Relu tantôt L’enseignement de l’ignorance de Michéa. Très convaincant, non seulement sur le désastre de l’éducation nationale, mais aussi sur son explication globale de ce chaos éducatif.
Globalement, et indépendamment de causes structurelles et circonstancielles (massification de l’enseignement, dégradation du niveau des enseignants du au recrutement et à une "formation" indigente dans les IUFM, méthodes d’enseignement ineptes, abandon de l’exigence d’excellence chère à Finkielkraut, irruption du chaos sociétal dans l’enceinte scolaire, etc.), Michéa pointe la responsabilité du "marché".
Pourquoi le marché s’accommode-t-il de la destruction de l’instruction –analphabétisme et inculture- d’une majorité d’élèves ? Parce que ces élèves sont de futurs consommateurs et qu’ils est vital pour l’économie qu’ils soient le moins cultivés et le plus aliénés possibles afin d’offrir le
Pourquoi persiste-t-il quelques filières sélectives formant encore une élite de jeunes gens convenablement instruits et autonomes intellectuellement ? Parce que le marché a besoin de personnel compétent pour diriger ses bras armés que sont les grandes firmes internationales.

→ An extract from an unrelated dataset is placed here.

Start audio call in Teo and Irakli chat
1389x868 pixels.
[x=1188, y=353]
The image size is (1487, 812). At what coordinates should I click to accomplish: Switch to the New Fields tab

Pourquoi dans les centres de formation de jeunes footballeurs utilisent-on encore des méthodes efficaces et traditionnelles éprouvées depuis l’antiquité (effort, sélection d’une élite, travail acharné, compétition impitoyable, autorité et discipline) ? Parce que le marché a besoin de jeunes footballeurs efficaces et brillants pour rapporter un maximum d’argent dans un secteur d’activité particulièrement lucratif. Ici, point n’est question de "sciences de l'éducation", de respect de la personnalité de l’élève ou d’éducation au " vivre ensemble"…
Nul doute donc que s’il était vital pour le marché que les jeunes lycéens soient compétents et instruits, ils le seraient..
Mais peut-être Michéa voit-il -à tort- la main invisible du marché partout ?
« L’éducation de masse, qui se promettait de démocratiser la culture, jadis réservée aux classes privilégiées, a fini par abrutir les privilégiés eux-mêmes. La société moderne, qui a réussi à créer un niveau sans précédent d’éducation formelle, a également produit de nouvelles formes d’ignorance. Il devient de plus en plus difficile aux gens de manier leur langue avec aisance et précision, de se rappeler les faits fondamentaux de l’histoire de leur pays, de faire de s déductions logiques, de comprendre des textes écrits autres que rudimentaires. »
Christopher Lasch. La culture du narcissisme, Climats 2000, P. 169.
« Quand la classe dominante prend la peine d’inventer un mot (« citoyen ») employé comme adjectif), et d’imposer son usage, alors même qu’il existe, dans le langage courant, un terme parfaitement synonyme (civique) et dont le sens est tout à fait clair, quiconque a lu Orwell comprend immédiatement que le mot nouveau devra, dans la pratique, signifier l’exact contraire du précédent. Par exemple, aider une vieille dame à traverser la rue était, jusqu’ici, un acte civique élémentaire. Il se pourrait, à présent, que le fait de la frapper pour lui voler son sac représente avant tout (avec, il est vrai, un peu de bonne volonté sociologique) une forme, encore un peu naïve, de protestation contre l’exclusion et l’injustice sociale, et constitue, à ce titre, l’amorce d’un geste citoyen. »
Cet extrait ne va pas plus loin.